Effects of ApoE-ɛ4 allele load and age on the rates of grey matter and hippocampal volumes loss in a longitudinal cohort of 1186 healthy elderly persons

In a sample of 1186 healthy subjects aged 65 to 89 years who were scanned twice with MRI 3.6 years apart, we studied the effects of age and ApoE-ɛ4 allele load on the rate of atrophy of grey matter and hippocampus. Rates of grey matter and hippocampal volumes loss were computed from T1-weighted magnetic resonance images using voxel-based morphometry and region of interest analysis.

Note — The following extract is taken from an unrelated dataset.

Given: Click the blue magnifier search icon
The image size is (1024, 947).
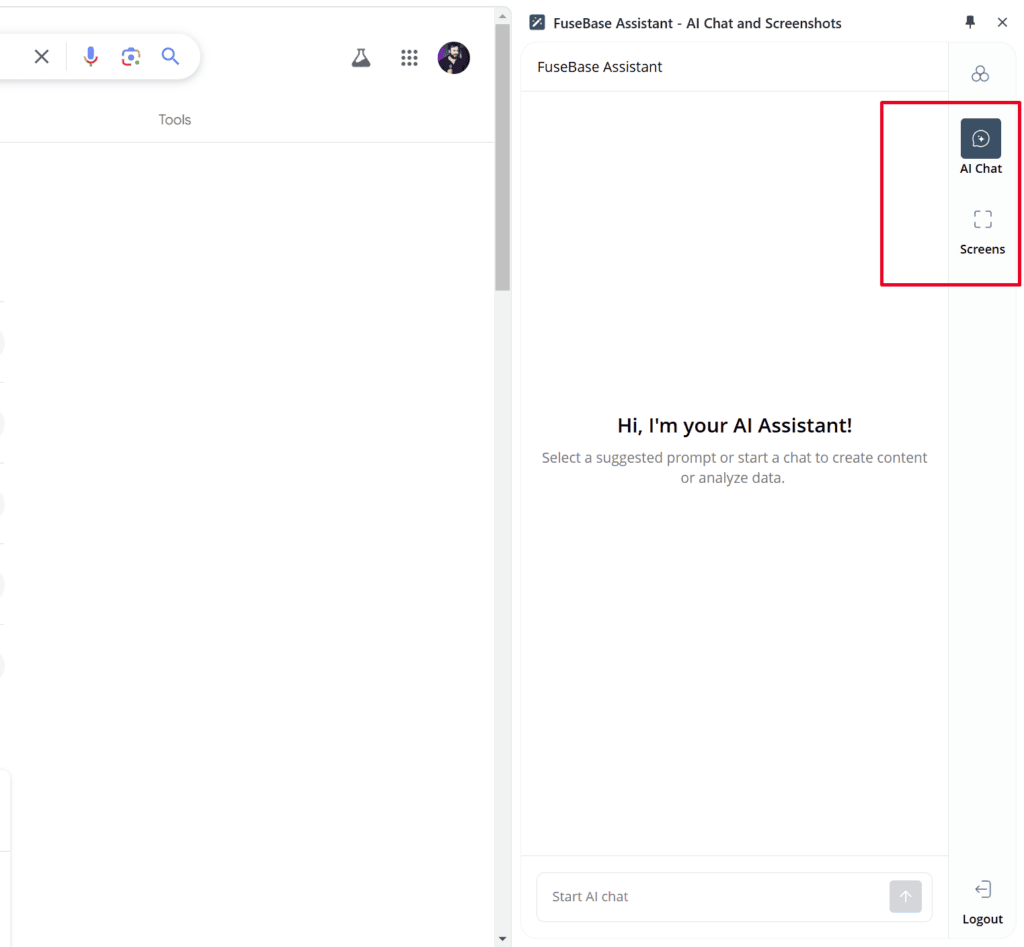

Longitudinal analysis showed that an age-related annual rate of grey matter volume loss was only seen in ɛ4 homozygotes only (n = 14) whereas no age effect was seen ɛ4 heterozygotes (n = 239) and in noncarriers (n = 933). ApoE-ɛ4 homozygotes also had a significantly larger rate of hippocampal volume loss than heterozygotes or noncarriers. During the same period, no effect or interaction of ApoE genotype and age was observed on cognitive decline, as assessed by the Mini Mental State Examination (MMSE). These data do not suggest an ɛ4 gene dose effect on the rate of hippocampal volume loss in healthy elderly subjects as most of the effect was limited to homozygotes. Hippocampal volume loss may not be a good imaging marker to understand the effect of the ApoE-ɛ4 allele on the risk of dementia in a population-based setting. It could be hypothesized that the impact of a single ApoE-ɛ4 allele on brain structures is largely delayed in time.